Friday, July 6, 2012

The Historical African-American Gospel


From the Rev. Bill Owens, a spokesman for the Coalition of African-American Pastors: "We have requested a meeting with President Obama and until he meets with us, we are going to ask black Christians to withhold their support until he personally hears our concerns."

According to Rev. Owens, one of the Coalition's greatest concerns is Obama's recently professed support for gay marriage. There are other concerns as well--Obama's support for unfettered abortions and his expansion of government power that proposes to eliminate the proverbial wall of separation between secular government and religion. Owens continued: "More than anything, this is an issue of biblical principles and President Obama is carrying our nation down a dangerous road. Many African-Americans were once proud of our president but now many are ashamed of his actions."

Rev. Owens doesn't get much attention from the secular media because his message is starkly at odds with the prevailing message you usually hear today from African-American church leaders. Owens' message is the message that was preached by the late Dr. Martin Luther King Jr. and it's a message that used to be the prevailing message preached in the pulpits of African-American churches until King was assassinated in 1968. That message was based upon the biblical gospel of Jesus Christ; that all men and women are created equal and loved by God regardless of race, creed or ethnic background, and that God sent His One and only Son Jesus Christ into the world to die for the sins of African-Americans and all human beings.

Dr. King preached that African-Americans were human beings created in the image of a Holy God and therefore deserved to be treated with the same dignity and respect as all other human beings and enjoy the same rights as all other human beings. Dr. King never demanded special rights for African-Americans nor reparations for the myriad of crimes committed against blacks during slavery or the oppressive years of Jim Crow segregation. Dr. King wanted the barriers of segregation and Jim Crow laws removed so that blacks could compete on a level playing field with everyone else in academics, politics, sports and business.

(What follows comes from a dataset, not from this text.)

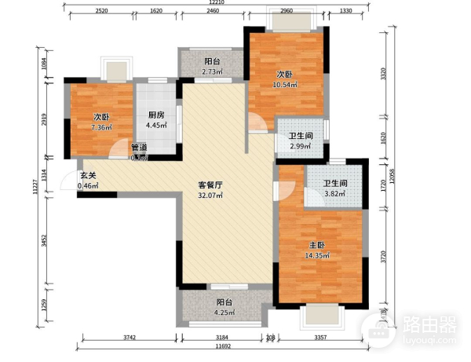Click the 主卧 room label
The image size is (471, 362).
tap(316, 244)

Unfortunately, after Dr. King was assassinated, some of his successors who took over the pulpits in black churches began preaching a social gospel with a heavy emphasis on grievance-mongering. Politics--particularly the kind promoted by the Democratic Party--became the conduit to government entitlement programs such as welfare that enslaved millions of blacks into generational dependency upon government and subsequently destroyed the very soul and spirit of a people that had flourished morally and spiritually under Jim Crow because they were solidly grounded by faith in biblical Christianity. One statistic speaks volumes: In the early 1960s when Dr. King and his message influenced African-Americans, only five percent of black babies were born out of wedlock; today nearly 79 percent of black babies are born out of wedlock.

And so, it isn't Barack Obama who needs to listen to Rev. Bill Owens and the Coalition of African-American Pastors, but rather the entire African-American community in the United States. Rev. Owens' message is Dr. King's message rather than the message of pseudo-Christian race-hustlers such as Al Sharpton and Jesse Jackson or racist preachers such as the Rev. Jeremiah Wright. If African-Americans would start listening to Owens and study the historical message preached by Dr. King, they would reject the social gospel as the moral cancer that has murdered their souls and rotted their communities for nearly half a century. And they would put their faith, hope and trust in Jesus Christ as their true Messiah rather than in phony, man-made saviors such as Barack Obama.